DETALHES DA TAREFA: Transcreva da recensão sobre a pobreza em Portugal o trecho entre "Recensão por: Frederico Cantante." e "Porto, Vida Económica.", inclusive.
═════ EXCERTO DO TEXTO
Recensão por: Frederico Cantante.

o que sabemos sobre a pobreza em portugal

Teixeira, Aurora C., Sandra T. Silva e Pedro Teixeira (orgs.) (2010), O que Sabemos Sobre a Pobreza em Portugal?, Porto, Vida Económica.

Livro resulta de uma homenagem feita a Leonor Vasconcelos Ferreira.

O Que Sabemos Sobre a Pobreza em Portugal? é baseado nas comunicações apresentadas na conferência homónima em memória de Leonor Vasconcelos Ferreira. Consiste numa homenagem a uma académica e investigadora feita a partir da problematização e análise das duas temáticas basilares da sua obra: a pobreza e a desigualdade de rendimento. Os dois primeiros capítulos são aliás vocacionados para uma breve recensão da obra da investigadora, apresentação dos seus interesses e contributos científicos e esboço do seu percurso profissional. Os restantes quatro capítulos têm uma natureza mais analítica, e intitulam-se “Pobreza, direitos humanos e democratização da economia”, “Reflexões sobre a pobreza em Portugal”,” Reflexões sobre as desigualdades sociais em Portugal”, “Reflexões sobre indicadores sociais”.

No terceiro capítulo, Manuela Silva começa por apresentar e defender os fundamentos teóricos que suportam o entendimento da pobreza enquanto violação dos direitos humanos, para num segundo momento criticar o actual modelo de desenvolvimento económico global, insustentável do ponto de vista ambiental e da coesão social. A partir do entendimento de que a pobreza consiste numa violação dos direitos humanos, a investigadora faz a apologia da crítica do modelo económico dominante, defendendo que é imperioso “atender às necessidades de consumo e às potencialidades de emprego e inserção no sistema produtivo dos grupos da população mais carenciada e providenciar no sentido da criação de serviços de proximidade adequados às suas reais necessidades e recursos humanos” ( p. 71).
══════════
═════ INFORMAÇÃO FORNECIDA
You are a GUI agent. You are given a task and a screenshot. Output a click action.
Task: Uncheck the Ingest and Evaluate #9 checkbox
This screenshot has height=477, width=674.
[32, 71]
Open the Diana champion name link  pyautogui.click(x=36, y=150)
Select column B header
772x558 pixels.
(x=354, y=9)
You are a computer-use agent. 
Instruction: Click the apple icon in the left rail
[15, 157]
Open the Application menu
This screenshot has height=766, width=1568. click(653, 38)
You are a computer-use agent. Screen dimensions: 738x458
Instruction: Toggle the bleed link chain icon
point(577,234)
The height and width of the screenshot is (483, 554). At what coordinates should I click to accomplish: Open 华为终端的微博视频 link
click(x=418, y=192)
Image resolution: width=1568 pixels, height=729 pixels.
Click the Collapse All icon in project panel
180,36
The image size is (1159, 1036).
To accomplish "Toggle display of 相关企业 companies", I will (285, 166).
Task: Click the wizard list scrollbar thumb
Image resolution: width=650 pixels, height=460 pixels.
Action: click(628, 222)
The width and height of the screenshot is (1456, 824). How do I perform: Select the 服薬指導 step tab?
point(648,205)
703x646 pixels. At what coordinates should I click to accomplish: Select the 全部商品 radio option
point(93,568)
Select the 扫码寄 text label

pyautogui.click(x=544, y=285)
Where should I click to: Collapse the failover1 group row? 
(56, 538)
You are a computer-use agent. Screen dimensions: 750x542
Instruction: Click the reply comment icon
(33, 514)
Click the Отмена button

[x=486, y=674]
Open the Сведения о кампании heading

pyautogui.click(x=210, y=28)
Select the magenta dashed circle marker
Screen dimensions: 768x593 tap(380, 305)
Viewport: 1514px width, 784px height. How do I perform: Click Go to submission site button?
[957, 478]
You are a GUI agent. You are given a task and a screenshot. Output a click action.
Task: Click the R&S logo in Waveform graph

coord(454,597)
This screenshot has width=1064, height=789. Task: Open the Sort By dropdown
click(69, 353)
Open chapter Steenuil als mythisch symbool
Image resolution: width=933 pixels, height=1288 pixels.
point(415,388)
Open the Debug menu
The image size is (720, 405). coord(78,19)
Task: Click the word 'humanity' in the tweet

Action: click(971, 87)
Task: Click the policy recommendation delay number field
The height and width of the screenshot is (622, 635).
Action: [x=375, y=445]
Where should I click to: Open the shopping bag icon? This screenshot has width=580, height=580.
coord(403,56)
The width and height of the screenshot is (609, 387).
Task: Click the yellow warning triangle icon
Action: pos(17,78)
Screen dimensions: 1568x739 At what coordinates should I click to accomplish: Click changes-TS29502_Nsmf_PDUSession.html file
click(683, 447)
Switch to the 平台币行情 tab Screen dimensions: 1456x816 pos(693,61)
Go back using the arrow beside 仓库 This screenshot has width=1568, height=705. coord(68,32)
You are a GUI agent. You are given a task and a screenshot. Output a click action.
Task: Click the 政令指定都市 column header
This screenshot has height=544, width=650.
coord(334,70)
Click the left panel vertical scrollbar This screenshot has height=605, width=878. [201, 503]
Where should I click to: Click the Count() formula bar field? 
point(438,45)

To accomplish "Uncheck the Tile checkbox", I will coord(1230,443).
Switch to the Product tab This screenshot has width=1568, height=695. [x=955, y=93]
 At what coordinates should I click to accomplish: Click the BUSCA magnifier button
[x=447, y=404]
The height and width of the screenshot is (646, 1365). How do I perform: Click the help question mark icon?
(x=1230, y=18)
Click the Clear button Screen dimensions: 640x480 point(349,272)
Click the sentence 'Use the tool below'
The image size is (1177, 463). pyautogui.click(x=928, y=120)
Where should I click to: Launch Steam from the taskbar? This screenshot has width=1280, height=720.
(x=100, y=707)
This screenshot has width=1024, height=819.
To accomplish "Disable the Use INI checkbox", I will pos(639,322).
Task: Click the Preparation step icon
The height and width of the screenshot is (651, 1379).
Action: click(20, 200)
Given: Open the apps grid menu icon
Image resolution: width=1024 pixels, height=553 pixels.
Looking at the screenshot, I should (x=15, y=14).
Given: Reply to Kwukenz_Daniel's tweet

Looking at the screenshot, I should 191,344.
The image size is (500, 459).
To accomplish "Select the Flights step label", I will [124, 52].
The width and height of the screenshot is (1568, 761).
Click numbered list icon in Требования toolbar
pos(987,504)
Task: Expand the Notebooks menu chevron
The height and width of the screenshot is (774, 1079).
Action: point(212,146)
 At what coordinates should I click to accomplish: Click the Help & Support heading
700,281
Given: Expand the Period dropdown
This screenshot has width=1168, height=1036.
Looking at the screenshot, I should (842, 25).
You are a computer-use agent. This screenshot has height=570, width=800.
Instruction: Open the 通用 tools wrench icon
══════════
RESULTADO DA TAREFA:
Recensão por: Frederico Cantante.

o que sabemos sobre a pobreza em portugal

Teixeira, Aurora C., Sandra T. Silva e Pedro Teixeira (orgs.) (2010), O que Sabemos Sobre a Pobreza em Portugal?, Porto, Vida Económica.